Bob Dylan (de son vrai non Allen Zimmerman) est une figure emblématique de la littérature américaine. Il est considéré comme un musicien poète monumental, en témoigne le livre critique du célèbre professeur à Oxford Christopher Ricks  »Dylan’s vision of Sin » (Dylan est décrit comme  »the greatest living user of the English language »). Cette voix authentique américaine semble permettre une appréhension plus large de la littérature, dépassant le simple cadre définitionnel canonique. Dylan symboliserait une sorte d’élargissement des canons littéraires traditionnels. Cette voix authentique peut s’avérer d’autant plus utile dans un contexte où le sol américain est dominé par un vide discursif (Trump/H. Clinton). Face à ce vide qui envahit tout l’univers social américain, s’érige un Bob Dylan comme contre-poids à ce que peut représenter, par exemple, l’imagerie de Donald Trump dans le monde.  La question est donc aussi politique. D’ailleurs, Dylan a chanté politique. L’on pense notamment à Blowin’in the wind (une sorte d’hymne pacifiste contre la guerre au Vietnam) et à A Hard Rain’s A-gonna fall. La récompense de Dylan devrait avoir le sens d’un glissement du champ littéraire vers le terreau politique, au moment où la démocratie connait des heures bouleversantes.

Mais le prix Nobel de littérature n’était pas toujours une récompense faite pour les  »littéraires purs ». N’est-ce pas que Bergson a été lui aussi consacré  »Nobel de littérature »! Je pense qu’en ces temps contemporains, la définition de la littérature a beaucoup évolué. La dialectique des rapports poésie/chanson qui est retrouvée dans les textes de Dylan témoigne de ce bouleversement définitionnel de la littérature, du moins de ce changement qui tend à s’opérer vers de voies nouvelles… On ne peut pas ne pas penser aussi à Gainsbourg, cet artisan de l’art mineur. Gainsbourg, plus qu’un compositeur à textes, c’est de la poésie. C’est de la littérature. N’est-ce pas aussi que Aragon lui-même avait écrit des textes pour la chanson! Il n’y a pas vraiment d’incompatibilité. Il y a une question importante, peut-être, qui devrait retenir attention: comment être vulgarisateur de la pratique littéraire et de l’idée de poésie sans nécessairement discourir sur le terme de littérature? Cette manière de faire ne doit pas être perçue comme de la non-littérature ou comme une littérature-autre. La poétisation du réel qui s’exerce à travers l’acte de parole, est aussi littérature. La littérature n’est donc pas morte, mais serait peut-être plus vivante.

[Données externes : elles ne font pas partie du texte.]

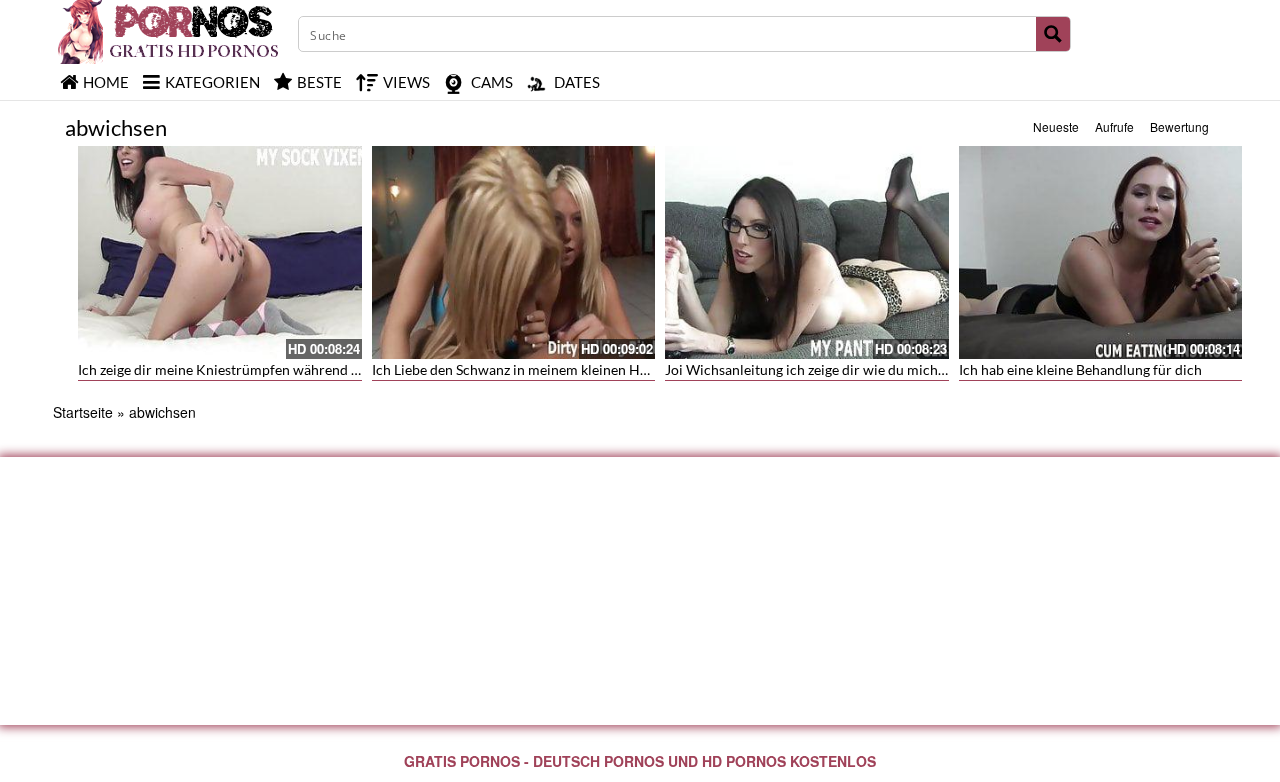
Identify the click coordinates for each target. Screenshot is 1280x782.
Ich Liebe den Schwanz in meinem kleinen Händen (525, 369)
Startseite (83, 412)
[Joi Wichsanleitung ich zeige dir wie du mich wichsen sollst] (807, 252)
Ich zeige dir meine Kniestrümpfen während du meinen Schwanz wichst (297, 369)
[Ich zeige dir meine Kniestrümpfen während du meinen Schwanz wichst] (220, 252)
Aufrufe (1114, 126)
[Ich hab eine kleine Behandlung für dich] (1101, 252)
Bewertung (1179, 126)
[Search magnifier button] (1053, 34)
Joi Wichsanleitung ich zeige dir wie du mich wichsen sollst (846, 369)
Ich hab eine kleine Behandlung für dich (1080, 369)
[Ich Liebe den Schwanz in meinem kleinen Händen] (514, 252)
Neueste (1056, 126)
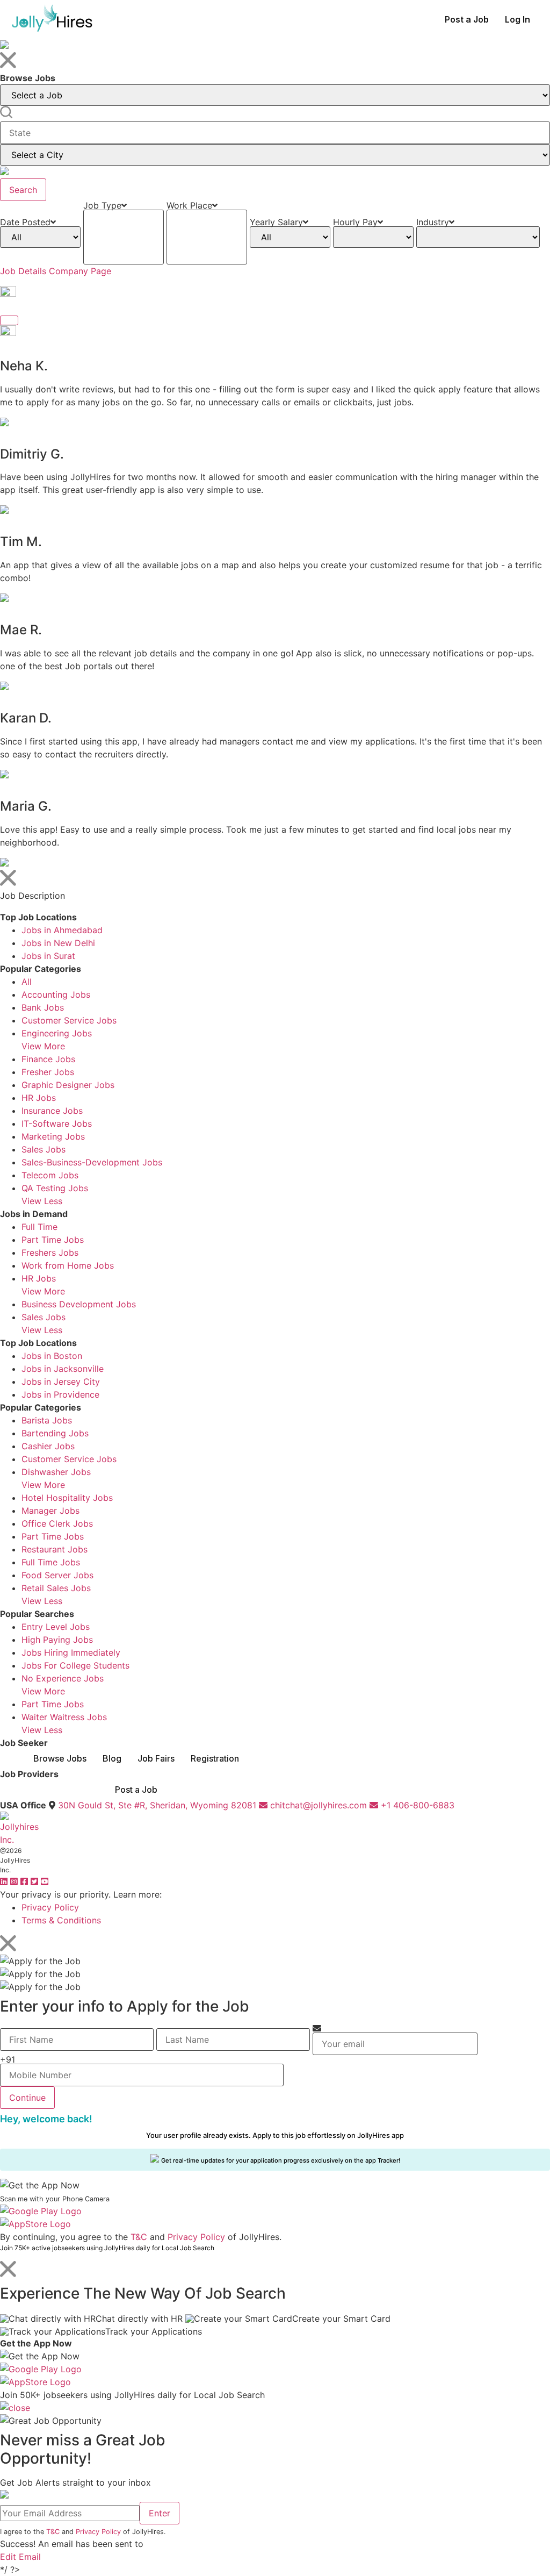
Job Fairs (156, 1758)
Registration (215, 1758)
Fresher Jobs (47, 1072)
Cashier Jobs (48, 1446)
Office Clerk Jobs (57, 1523)
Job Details (23, 271)
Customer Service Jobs (69, 1020)
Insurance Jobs (52, 1110)
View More (43, 1046)
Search (23, 189)
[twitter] (36, 1881)
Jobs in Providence (60, 1394)
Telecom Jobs (49, 1175)
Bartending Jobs (55, 1433)
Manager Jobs (50, 1510)
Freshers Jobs (49, 1252)
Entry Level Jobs (55, 1626)
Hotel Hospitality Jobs (67, 1497)
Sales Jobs (43, 1149)
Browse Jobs (59, 1758)
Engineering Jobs (56, 1033)
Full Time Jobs (50, 1562)
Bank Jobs (42, 1007)
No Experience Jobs (62, 1678)
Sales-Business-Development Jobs (91, 1162)
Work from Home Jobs (67, 1265)
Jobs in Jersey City (60, 1381)
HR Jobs (38, 1097)
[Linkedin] (5, 1881)
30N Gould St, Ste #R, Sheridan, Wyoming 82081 (157, 1805)
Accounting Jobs (55, 994)
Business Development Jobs (78, 1304)
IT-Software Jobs (56, 1123)
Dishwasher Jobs (56, 1471)
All (26, 981)
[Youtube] (44, 1881)
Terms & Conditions (61, 1920)
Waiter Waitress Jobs (64, 1717)
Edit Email (20, 2556)
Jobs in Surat (48, 955)
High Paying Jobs (57, 1639)
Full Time (39, 1226)
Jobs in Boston (51, 1355)
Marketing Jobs (53, 1136)
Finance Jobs (48, 1059)
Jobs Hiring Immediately (70, 1652)
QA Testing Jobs (54, 1188)
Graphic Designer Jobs (67, 1084)
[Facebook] (25, 1881)
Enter (159, 2513)
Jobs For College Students (75, 1665)
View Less (41, 1201)
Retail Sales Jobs (56, 1588)
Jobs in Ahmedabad (62, 930)
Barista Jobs (46, 1420)
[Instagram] (15, 1881)
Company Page (80, 271)
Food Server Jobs (57, 1575)
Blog (112, 1758)
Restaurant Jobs (54, 1549)
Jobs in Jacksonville (62, 1368)
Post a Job (467, 19)
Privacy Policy (50, 1907)
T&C (139, 2236)
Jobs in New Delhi (58, 943)
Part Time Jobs (52, 1239)
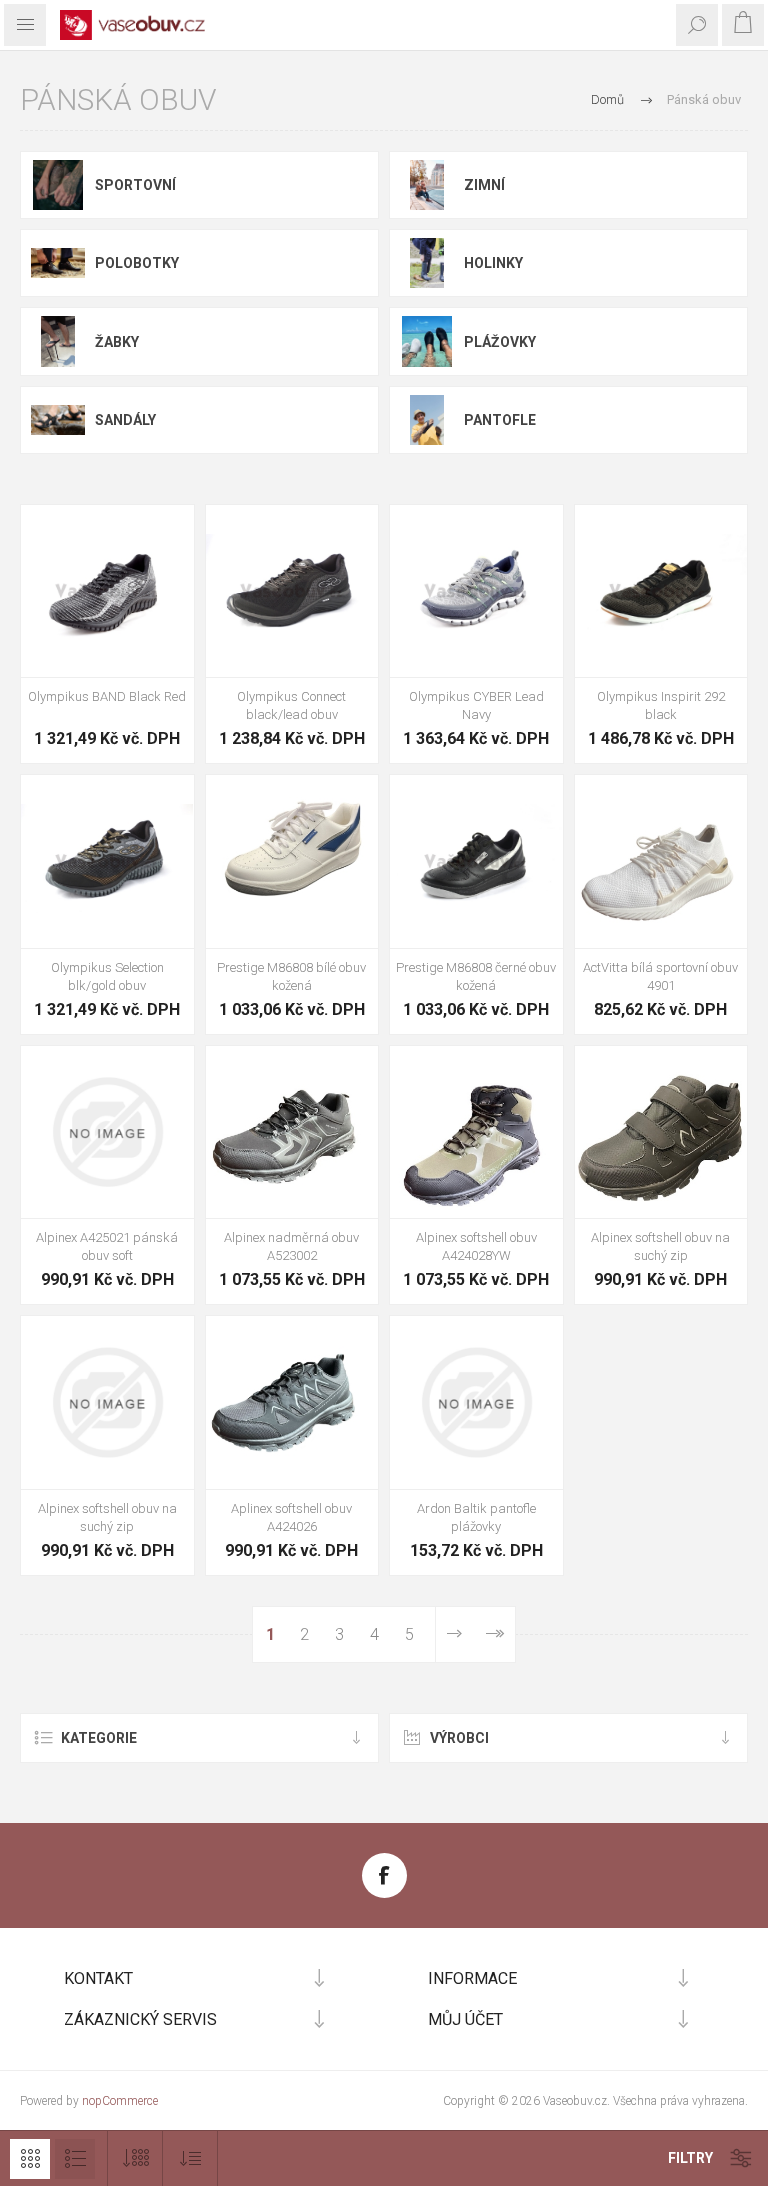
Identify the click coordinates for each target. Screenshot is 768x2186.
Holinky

Ce geste de prix Nobel ne signifierait pas un rejet implicite ou explicite de la littérature, mais révèle, à notre sens, les manifestations d’autres zones dans la cartographie des paysages de l’univers littéraire. Il ne s’agit pas de la mort de la littérature, mais du dépérissement d’une manière de comprendre littérature- le littérarisme. En ce sens, Dylan représenterait le signe événementiel d’une littérature qui ne cesse de se faire contre sa nature, qui refuse d’accepter qu’elle est lieu d’une nature propre. La littérature doit se faire contre toute sacralisation du centrement. Les magiciens du monde clos du livre voient en toute peine leur pouvoir diminuer au profit d’une sorte de littérature hors-livre. La chanson de Dylan se vit et se lit comme une manière autre de produire littérature. Le livre n’est plus le temple sacré de la parole. La parole semble être plus libre que le livre. Mais attention! Il ne s’agit pas ici d’une sortie du livre. Mais d’une prise en compte de la multiplicité de manières ou de formes par/dans lesquelles peut s’opérer l’exercice de la littérature. La littérature, n’est-elle pas ce mouvement multiple du vécu s’opérant toujours par soi-même et contre soi-même?